_Your assignment_: Your answer must be an exact repeat of the lines from the one containing "Select Bobby Peralta's video tile" through the last line of the records, both included, with no pictures.

Data section below:

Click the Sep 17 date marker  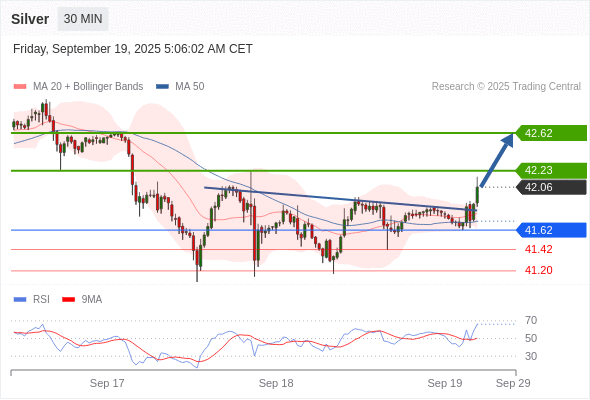tap(107, 383)
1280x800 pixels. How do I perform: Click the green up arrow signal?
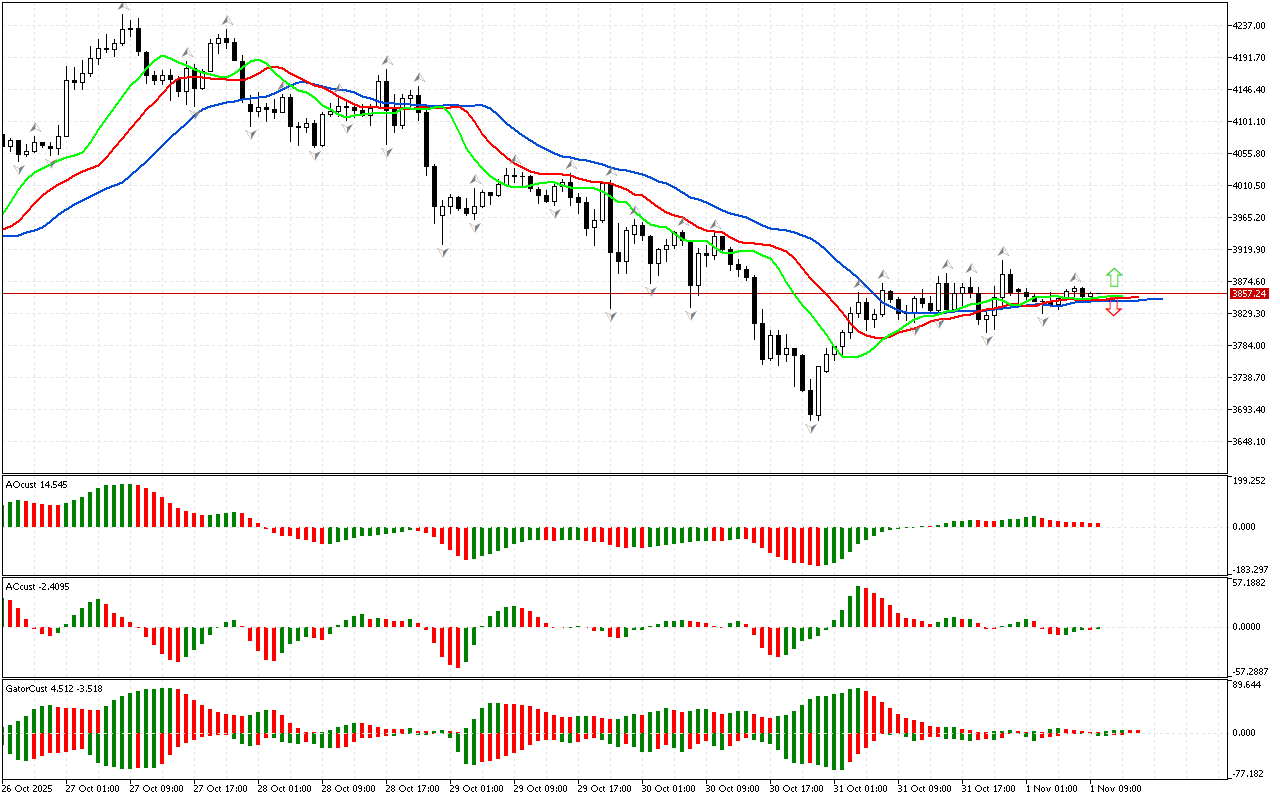click(x=1113, y=277)
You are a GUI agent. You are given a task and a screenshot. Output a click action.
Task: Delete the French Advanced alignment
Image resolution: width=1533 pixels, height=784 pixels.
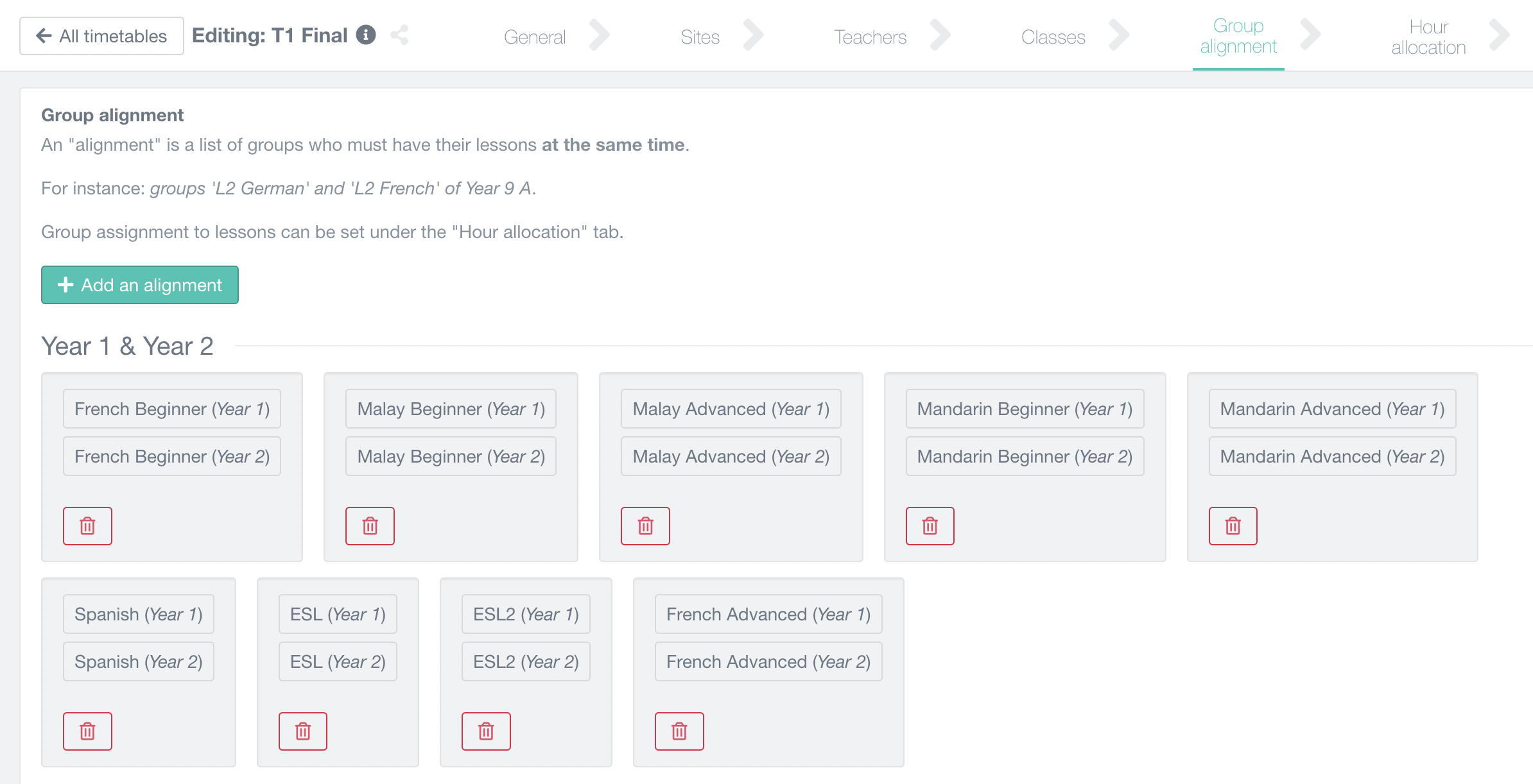(x=679, y=731)
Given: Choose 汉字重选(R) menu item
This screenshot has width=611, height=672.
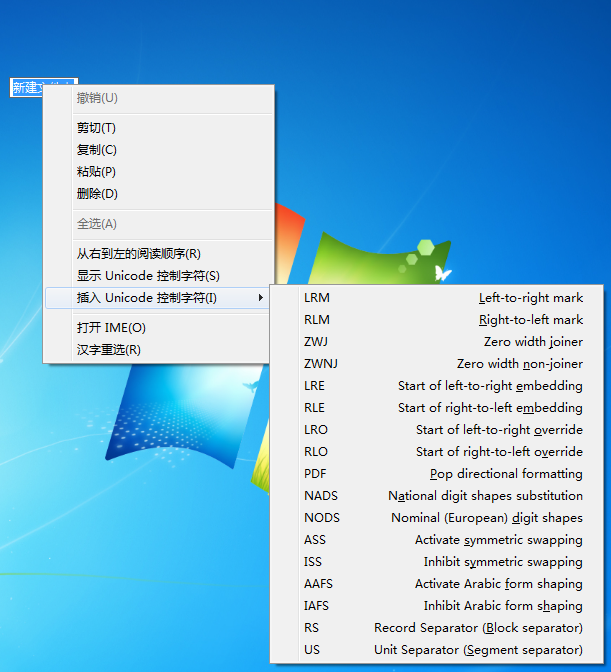Looking at the screenshot, I should click(109, 350).
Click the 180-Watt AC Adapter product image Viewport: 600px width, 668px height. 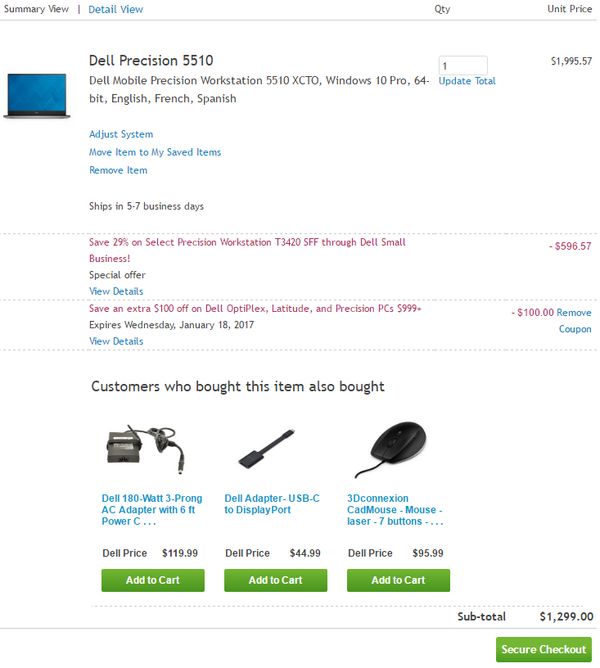point(152,449)
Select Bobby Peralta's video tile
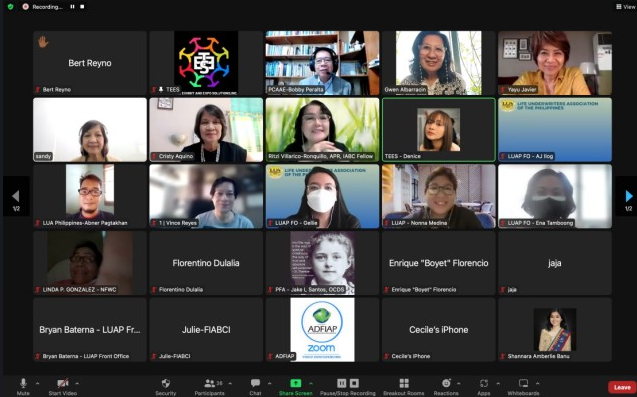Image resolution: width=637 pixels, height=397 pixels. [323, 63]
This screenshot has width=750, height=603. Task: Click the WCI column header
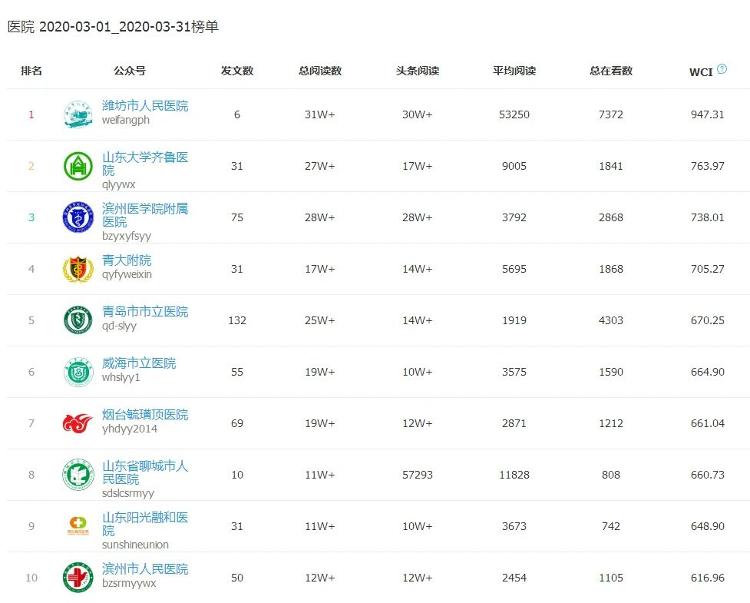(x=700, y=71)
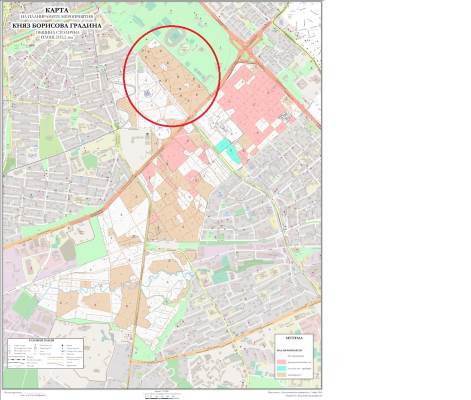Select the dark green field at bottom left

(x=25, y=304)
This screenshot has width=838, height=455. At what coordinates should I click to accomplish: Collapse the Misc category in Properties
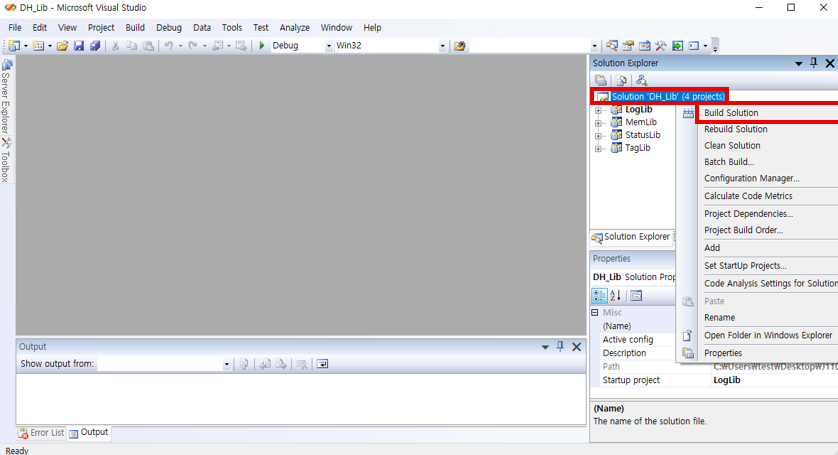595,313
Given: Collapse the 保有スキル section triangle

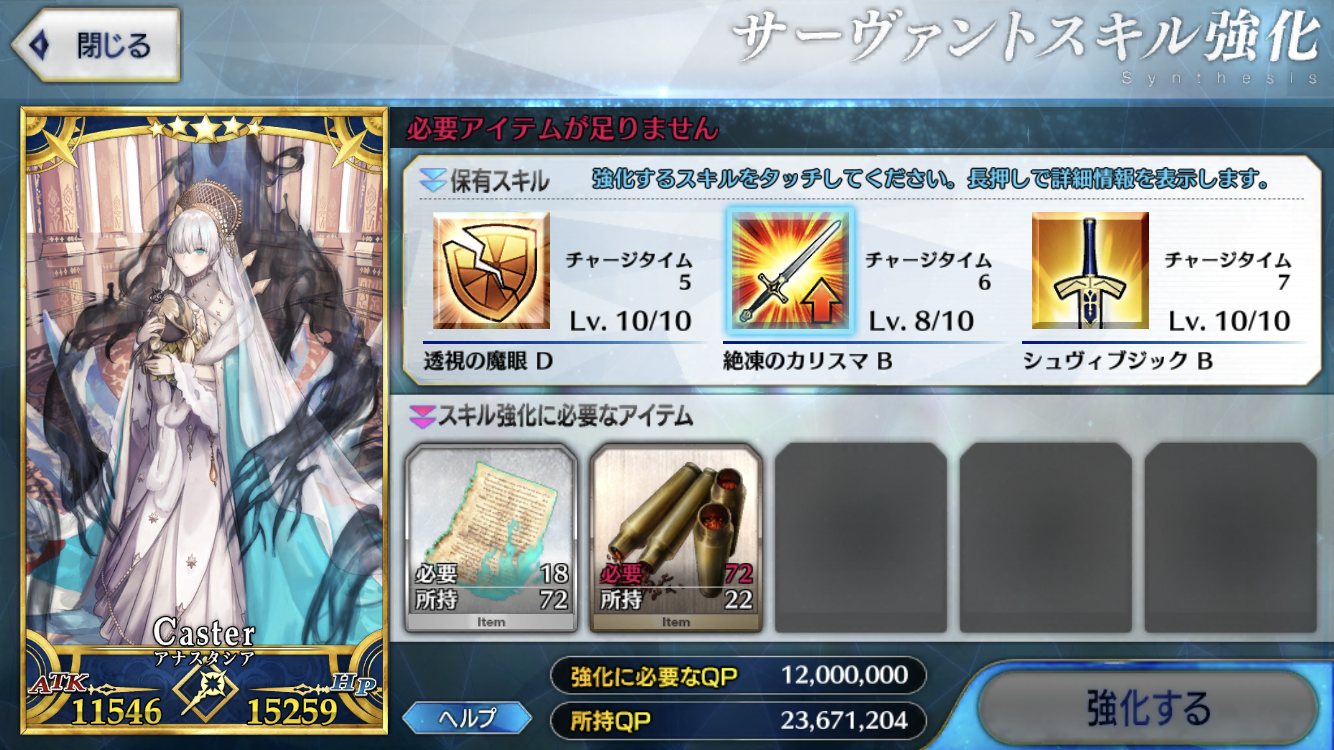Looking at the screenshot, I should tap(432, 181).
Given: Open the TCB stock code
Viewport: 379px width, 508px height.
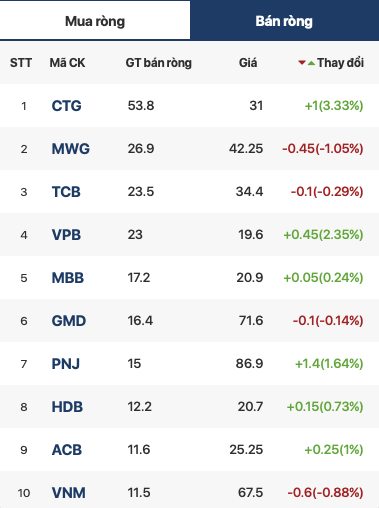Looking at the screenshot, I should pos(66,192).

End of Data section.

_Result below_:
Select Bobby Peralta's video tile
Image resolution: width=637 pixels, height=397 pixels. [323, 63]
This screenshot has width=750, height=603. Task: Click the WCI column header
(x=700, y=71)
Select the dark green field at bottom left

(x=25, y=304)
This screenshot has width=838, height=455. At what coordinates should I click to accomplish: Collapse the Misc category in Properties
595,313
Given: Collapse the 保有スキル section triangle

Looking at the screenshot, I should tap(432, 181).
Given: Open the TCB stock code
Viewport: 379px width, 508px height.
Looking at the screenshot, I should pos(66,192).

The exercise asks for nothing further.